Links to Churches
How to Use the Interactive Map
The Bible Verse Similarity Map is a visual representation of connections throughout the entire King James Bible. Each pixel on the map represents a comparison between two verses. The darker the pixel, the more similar the verses are in their meaning.
- Navigating the Map: You can explore the map by using your mouse to click and drag, panning across the map.
- Zooming In and Out: To get a closer look at specific areas of interest or to see the bigger picture, use the scroll wheel on your mouse or the + and - controls on the map to zoom in and out. As you zoom in, you will see more detailed relationships between smaller sets of verses.
- Discovering Verse Connections: The core feature of this tool is the ability to see the specific verses behind each pixel. Click on any point on the map to reveal the two verses being compared. Their text will be displayed, allowing you to read and compare them directly.
How the Map was Made
This interactive map is the result of transforming the biblical text into a visual format. Here’s a explanation of the steps involved:
- Understanding the Verses: First, every single verse in the King James Bible was fed into a computer model that is trained to understand the meaning of sentences. This model, called a sentence-embedding model, converts each verse into a unique set of numbers, known as a vector. This numerical representation captures the verse's essence.
- Comparing Every Verse: With each verse represented by numbers, they can be mathematically compared. A similarity score was calculated for every possible pair of verses in the Bible, resulting in a dataset that quantifies the relationships between them.
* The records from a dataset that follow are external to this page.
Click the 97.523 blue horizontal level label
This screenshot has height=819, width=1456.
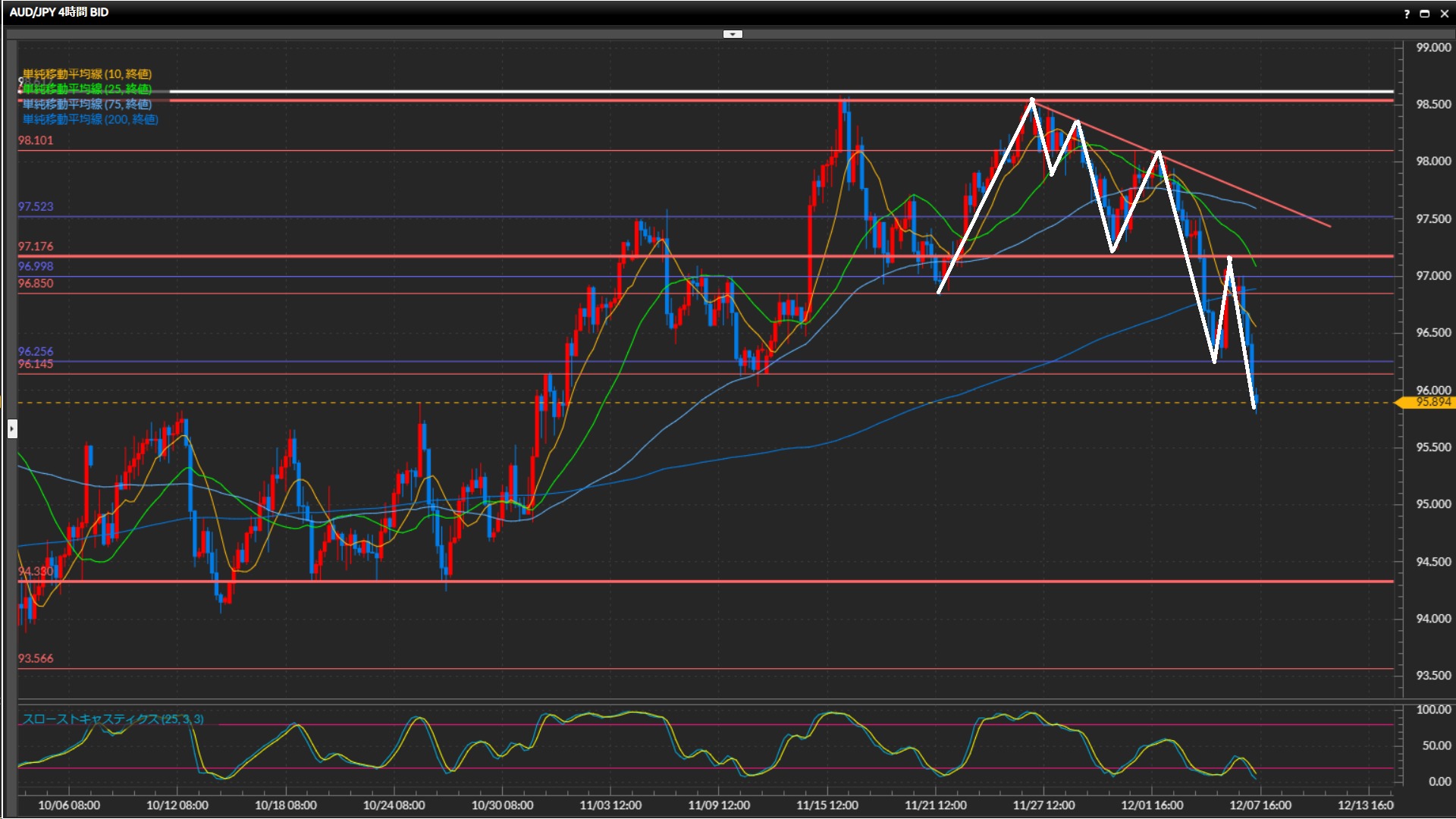pyautogui.click(x=36, y=206)
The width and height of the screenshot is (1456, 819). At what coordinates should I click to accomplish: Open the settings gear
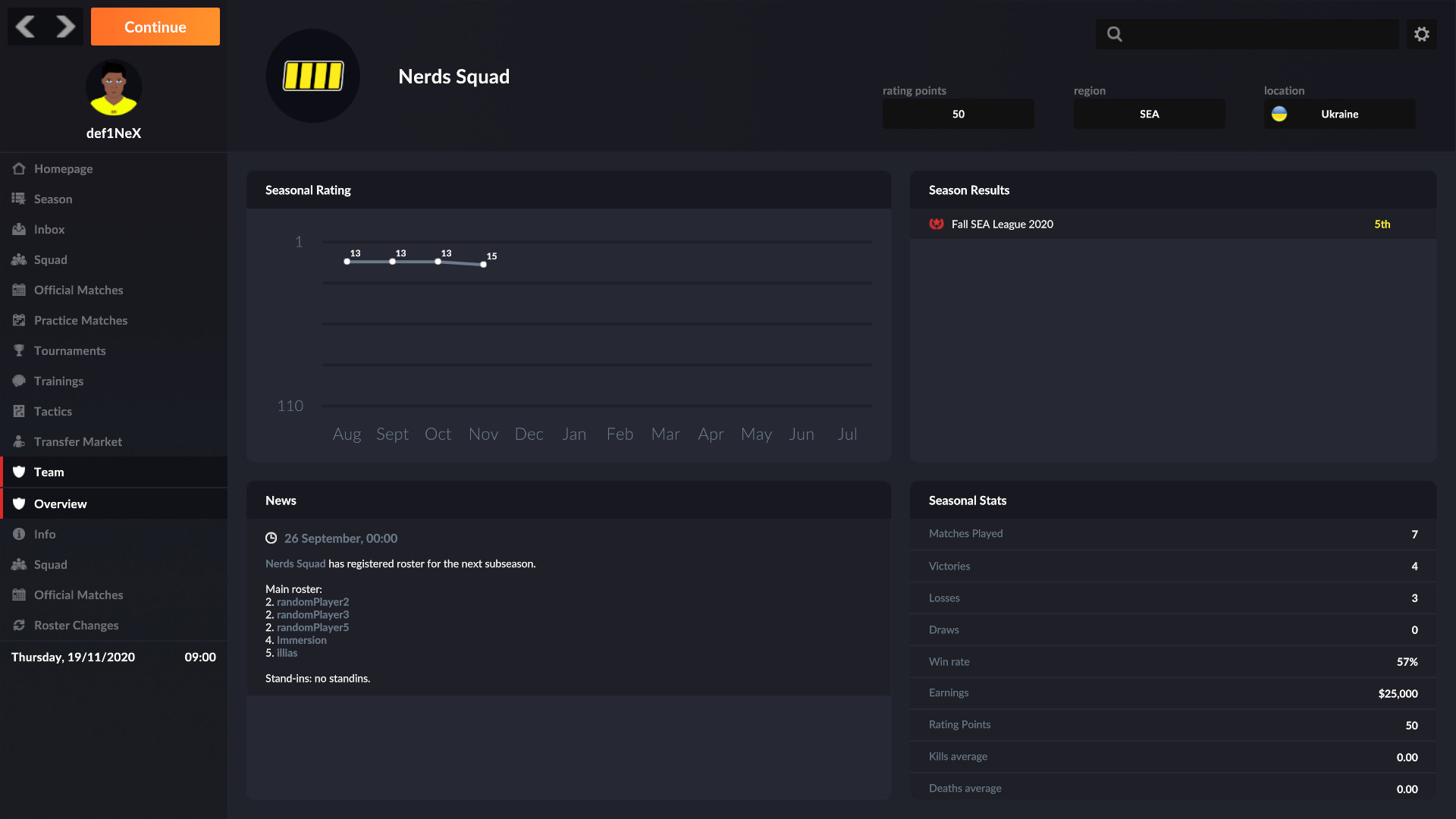click(1421, 33)
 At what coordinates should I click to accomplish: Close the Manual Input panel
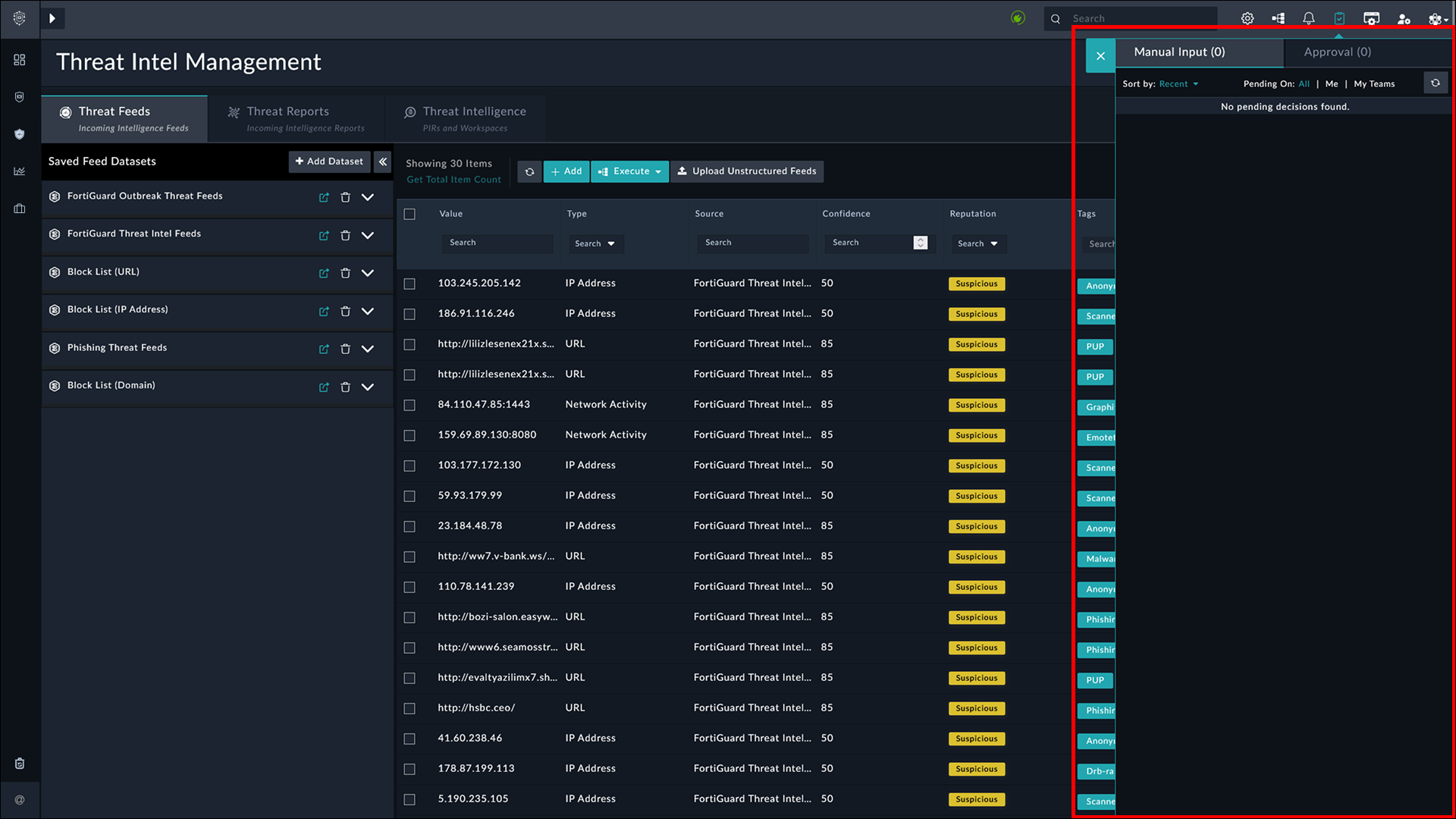[1100, 55]
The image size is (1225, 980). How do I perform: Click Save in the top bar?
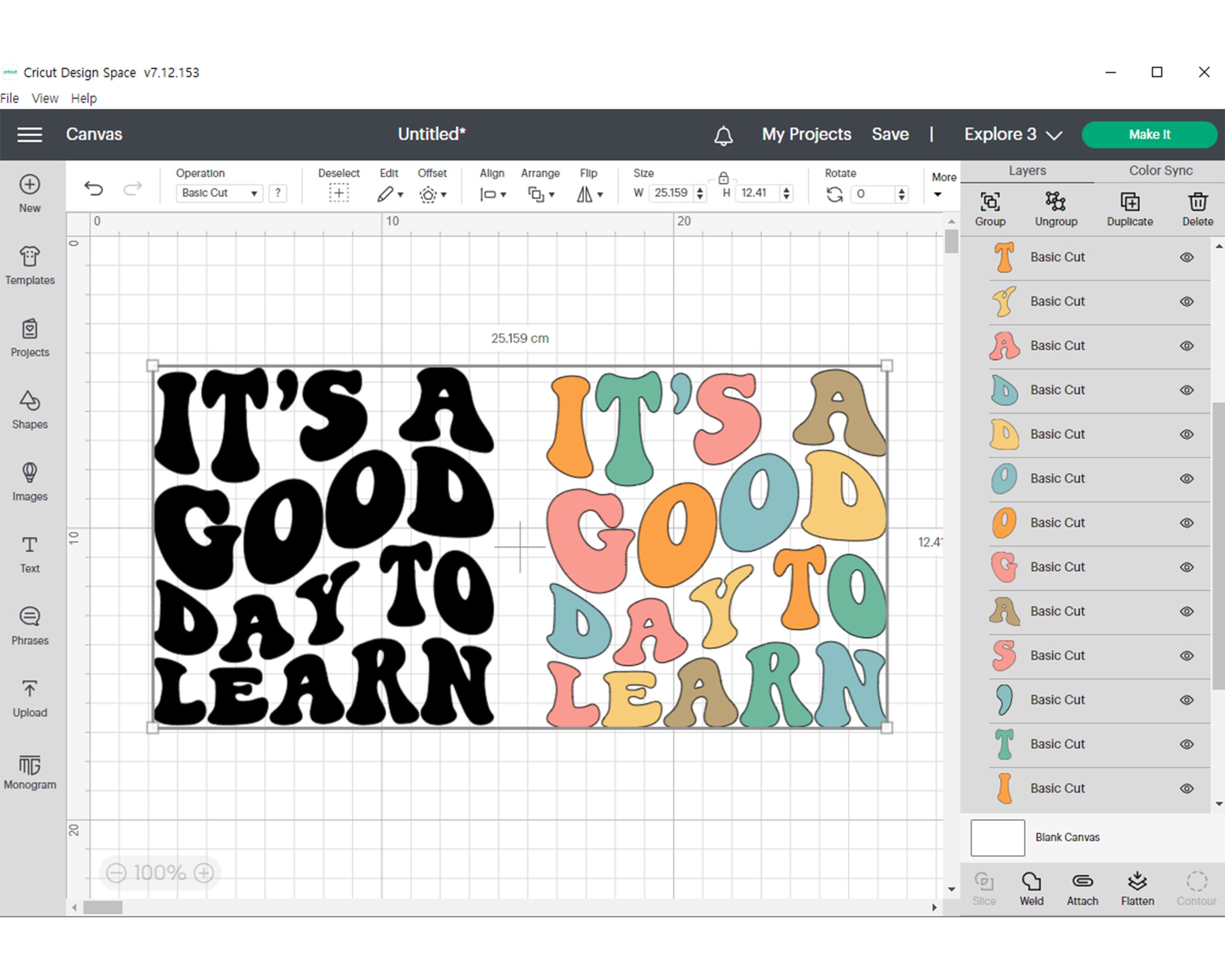tap(890, 135)
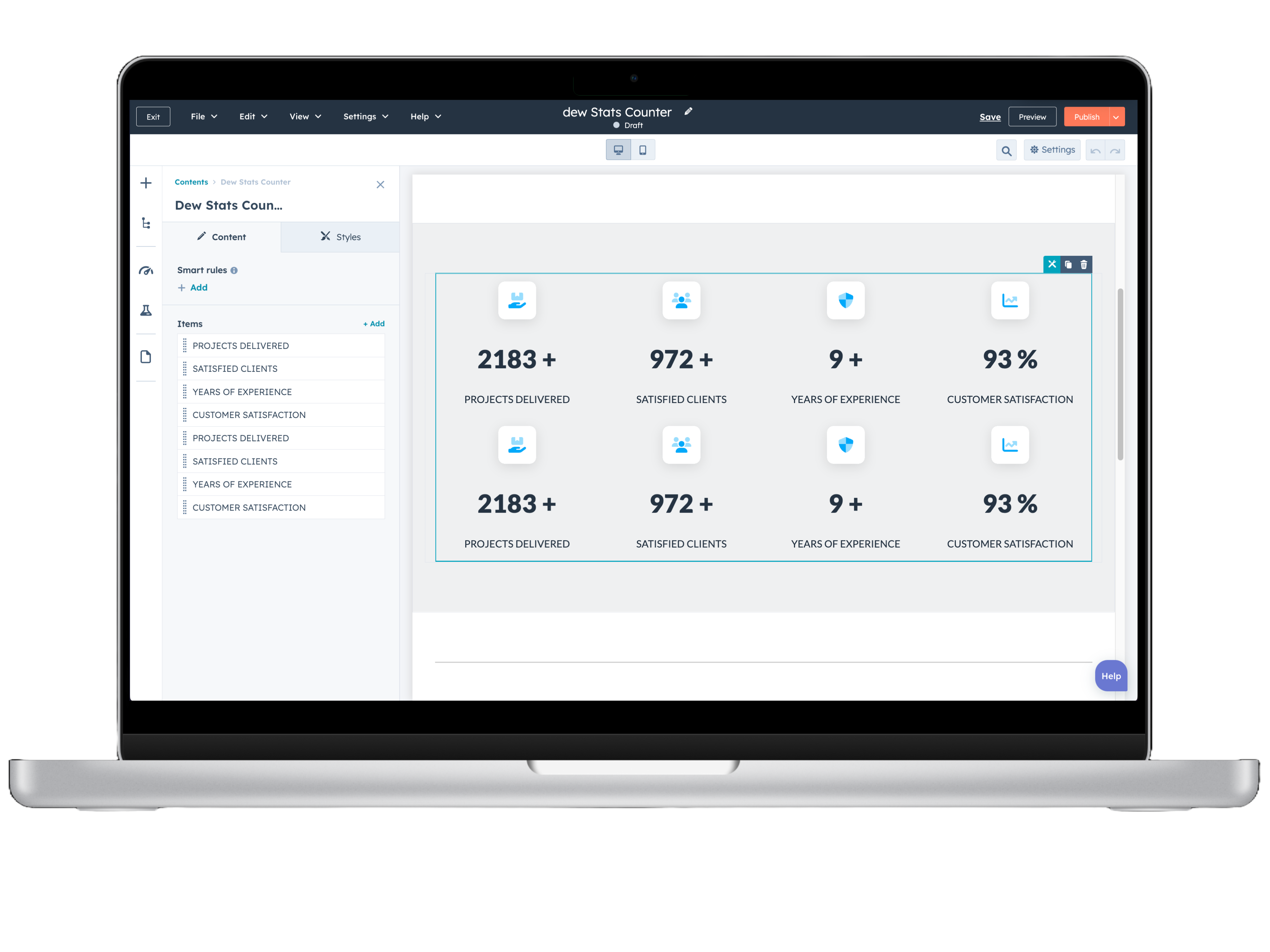Click the pencil icon to rename page
Screen dimensions: 1270x952
tap(689, 111)
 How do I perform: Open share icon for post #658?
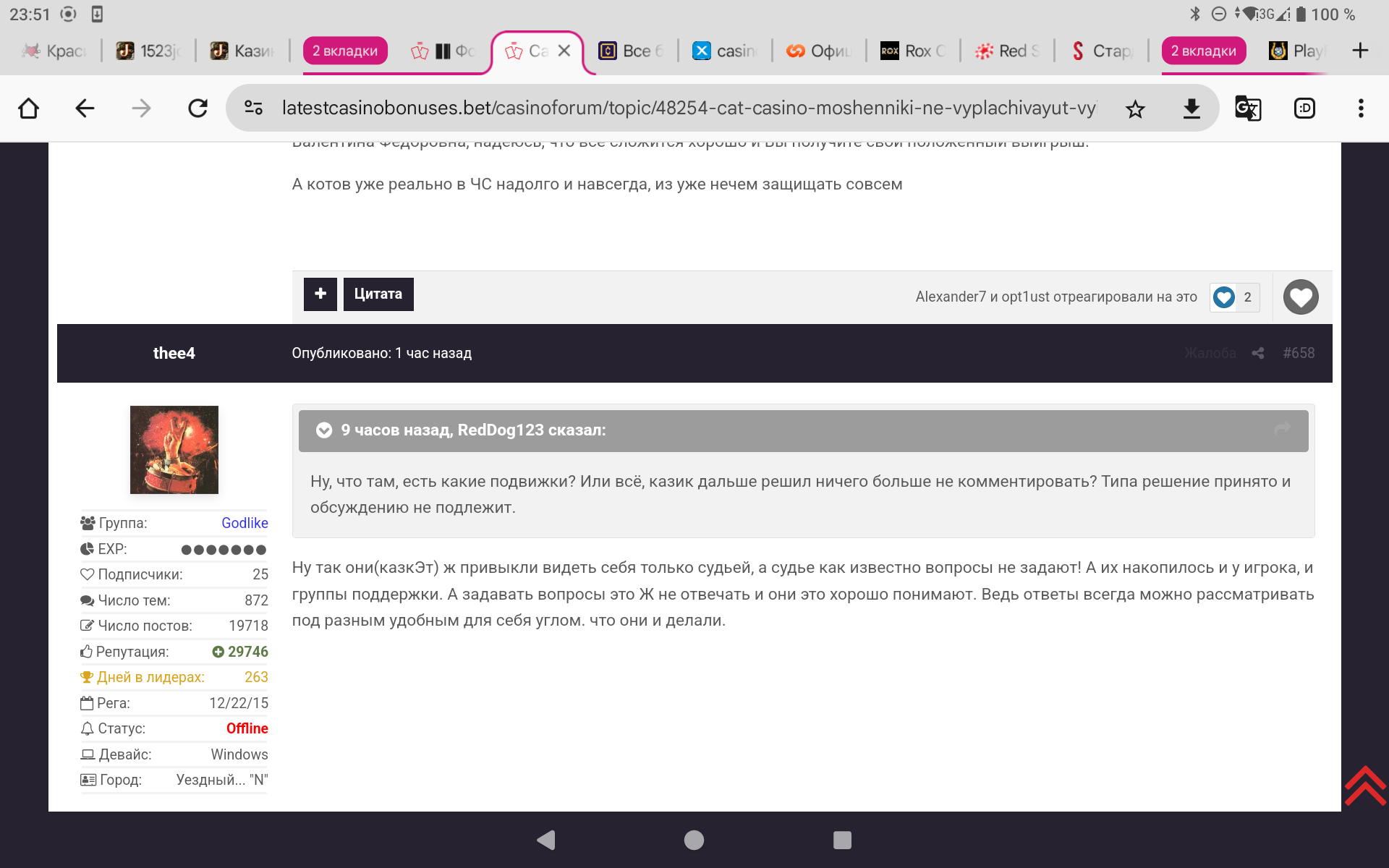point(1258,353)
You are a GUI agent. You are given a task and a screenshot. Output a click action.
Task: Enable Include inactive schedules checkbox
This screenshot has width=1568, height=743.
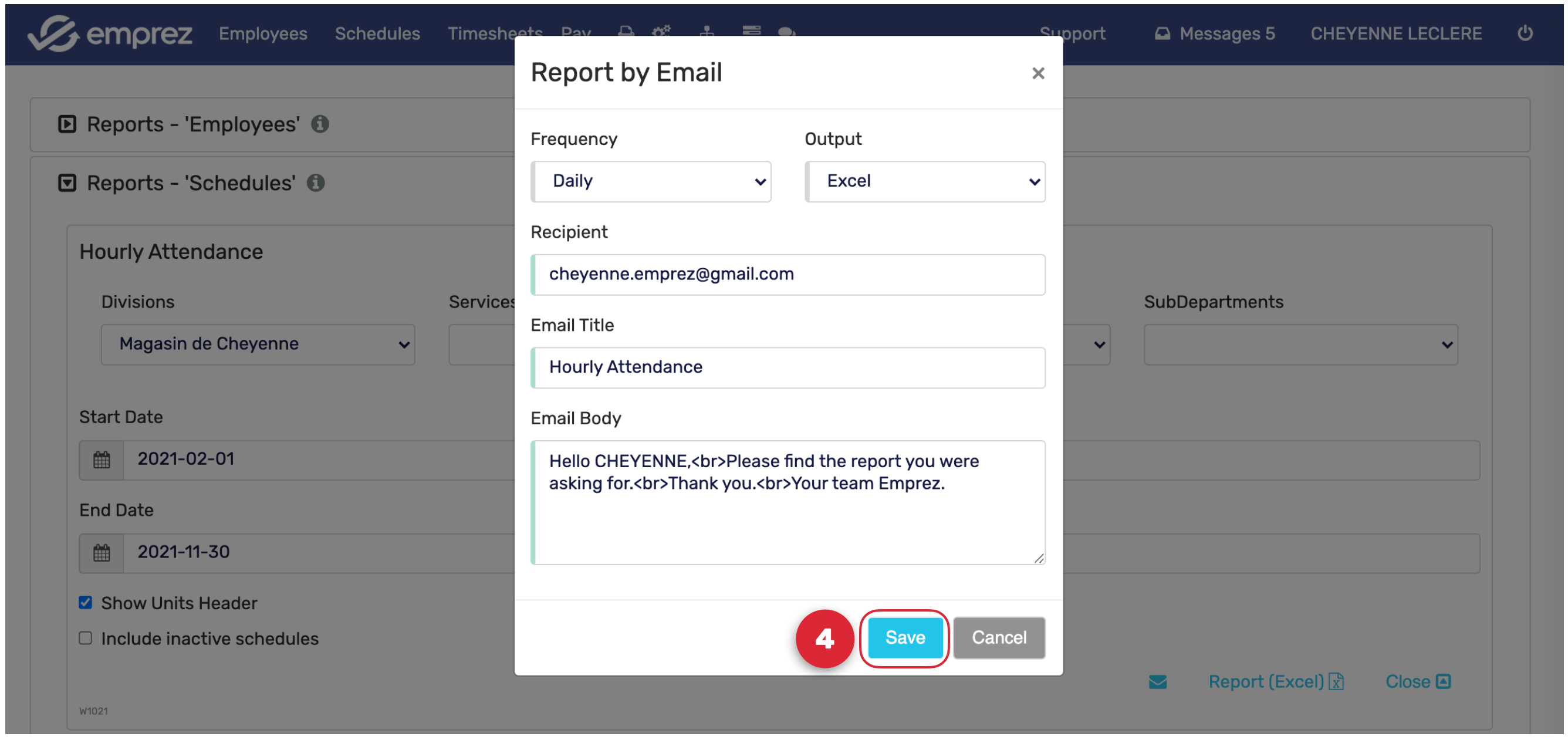pos(86,638)
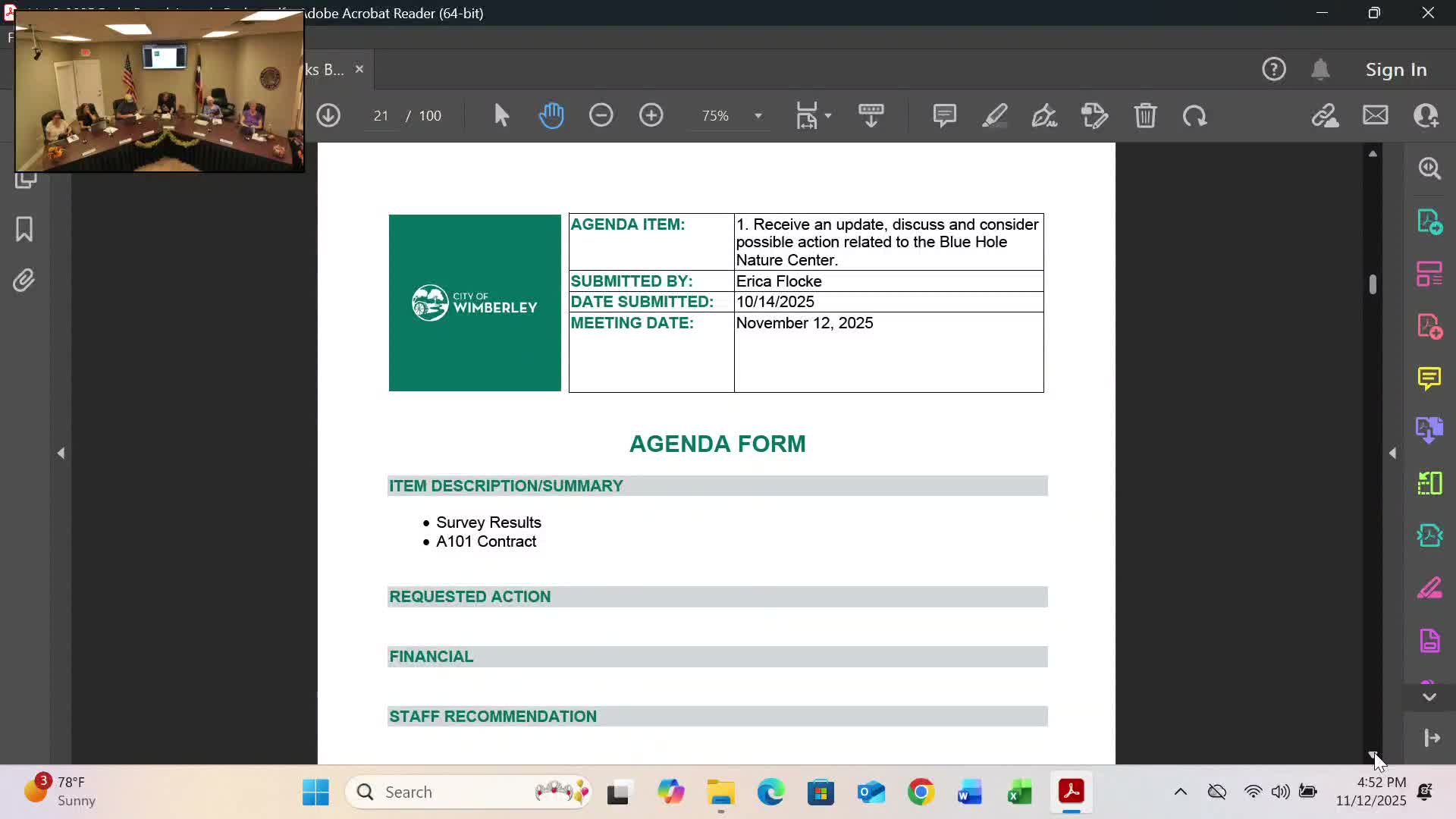Add a sticky note comment
1456x819 pixels.
tap(944, 115)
- Visualizing the Similarities: These similarity scores were then used to generate a grid of image tiles. Each pixel in these tiles corresponds to a unique pair of verses, and its color is determined by how similar those two verses are. The darker the pixel, the higher the similarity score.
- Creating the Interactive Experience: These image tiles are served to you through an interactive map interface, built with Leaflet.js. This technology allows you to fluidly zoom and pan across the 1 million verse comparisons, making the exploration of these biblical connections both intuitive and engaging.
The entire project is powered by a combination of modern web technologies. A FastAPI backend handles the data, while the user-friendly front end is built with HTML, CSS, and JavaScript. The complex data processing and storage are managed by tools like Polars, ChromaDB, and NumPy, with the final image tiles being generated using Pillow and served in a map using Leaflet.